• [本文]

# # # # # # #

1999年9月 No.30
 

 大きく前進、トクヤマとの「塩ビリサイクル技術開発」

  塩化水素の再利用と脱塩化水素樹脂のセメント原燃料化へ、実証プラント竣工

    総合化学メーカーの?トクヤマ(三浦勇一社長:本社=東京都渋谷区)と(社)プラスチック処理促進協会、および塩ビ工業・環境協会(VEC)、当協議会(JPEC)の4者が、昨年5月から共同で取り組んでいる「廃塩ビのリサイクル技術開発」に関するプロジェクトが、いよいよ本格的に動きはじめました。山口県徳山市の(株)トクヤマ徳山製造所東工場内に塩ビリサイクル実証プラントが完成し、去る7月8日に関係者を集めて竣工式を挙行。高炉原料化と並ぶ注目の塩ビリサイクル技術は、実用化に向けて大きく前進することとなりました。  

 

循環型リサイクルめざす、国内初の試み

  共同開発を進めている「廃塩ビのリサイクル技術」は、
(1) 塩ビを粉砕・熱分解して塩化水素を分離する脱塩化水素技術
(2) 回収した塩化水素を塩ビモノマーの製造原料に再利用するオキシ塩素化原料技術
(3) 残りの脱塩化水素樹脂をセメント製造の燃料および原料として再利用する原燃料化技術
の3つを柱とした、文字どおり循環型リサイクルの完成をめざすもので、中でも、回収した塩化水素を再び塩ビモノマーの原料に利用する技術開発は、塩ビのフィードストックリサイクルを進める上で画期的な試みと言えます。
  また、脱塩化水素後の樹脂(残渣)をセメントの原燃料として用いるのも、国内では初の試みで、廃塩ビの有効利用のみならず、セメントの製造に使われる石炭などの資源節約という点でも大きな意味を持っています。

 

9カ月間かけて種々のデータ採取

  このほど完成した実証プラントは、昨年11月に建設を開始したもので、処理能力は1日1.5トン(年500トン)。処理フローは図に示したとおりで、パイプ、窓枠などの硬質塩ビやフィルム、シートなどの軟質塩ビを15mm以下に破砕して、脱塩化水素炉で350℃で加熱した後、塩化水素は様々な処理を経て塩ビモノマーの製造工程で再利用されます。一方、脱塩化水素後の樹脂(残渣)は、セメント原燃料としてそのまま利用されることになります。

# # # # # # #

• [データ抜粋]
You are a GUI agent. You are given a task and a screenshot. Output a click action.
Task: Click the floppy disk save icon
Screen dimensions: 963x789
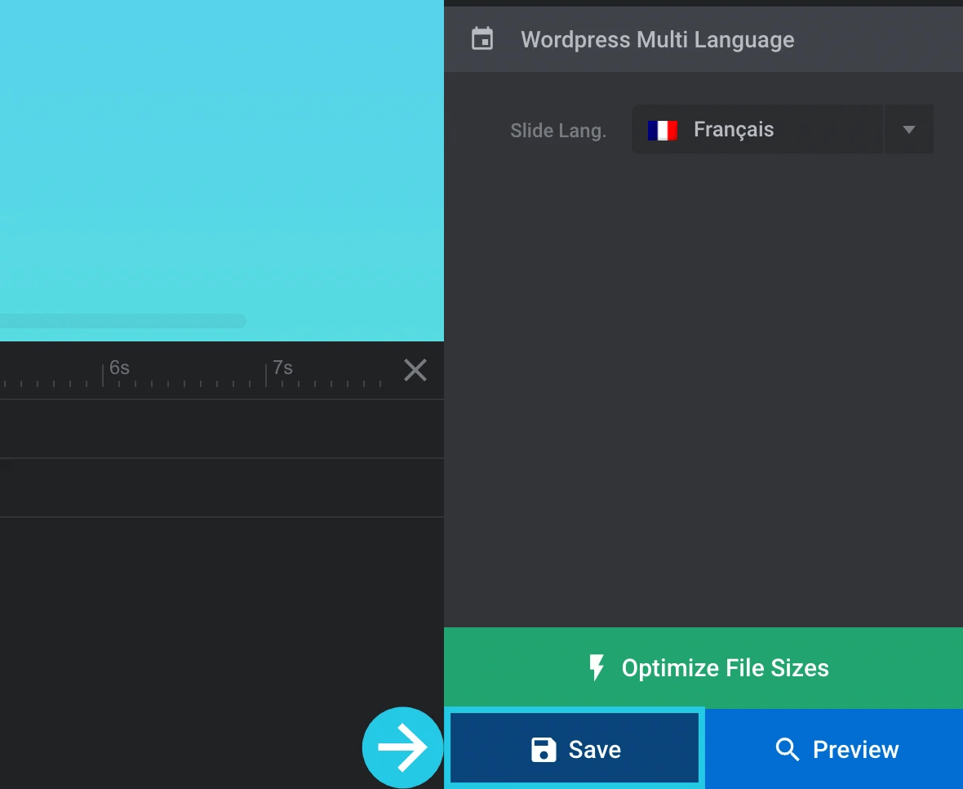[x=544, y=749]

# # # # # # #

• [作業指示]
**1.** 塩ビリサイクルの本文に照らして、次の(a)〜(c)がそれぞれ本文と合うかを「はい」か「いいえ」で判定し、決め手となる本文の語句をそのまま引用しなさい。(a) 実証プラントの処理能力は1日1.5トンである。(b) 脱塩化水素炉では塩ビを500℃で加熱する。(c) 実証プラントの竣工式は7月8日に行われた。
**2.** 塩ビリサイクルの本文のうち、「塩化水素の再利用と脱塩化水素樹脂のセメント原燃料化へ、実証プラント竣工」を含む語句で始まり「く前進することとなりました。」で終わる部分を、一字も変えずに抜き出して返しなさい。
資料は本文とは別個のものである。

• [各作業の回答]
**1.**
(a) はい:「処理能力は1日1.5トン(年500トン)」
(b) いいえ:「脱塩化水素炉で350℃で加熱した後」
(c) はい:「去る7月8日に関係者を集めて竣工式を挙行」

**2.**
塩化水素の再利用と脱塩化水素樹脂のセメント原燃料化へ、実証プラント竣工

    総合化学メーカーの?トクヤマ(三浦勇一社長:本社=東京都渋谷区)と(社)プラスチック処理促進協会、および塩ビ工業・環境協会(VEC)、当協議会(JPEC)の4者が、昨年5月から共同で取り組んでいる「廃塩ビのリサイクル技術開発」に関するプロジェクトが、いよいよ本格的に動きはじめました。山口県徳山市の(株)トクヤマ徳山製造所東工場内に塩ビリサイクル実証プラントが完成し、去る7月8日に関係者を集めて竣工式を挙行。高炉原料化と並ぶ注目の塩ビリサイクル技術は、実用化に向けて大きく前進することとなりました。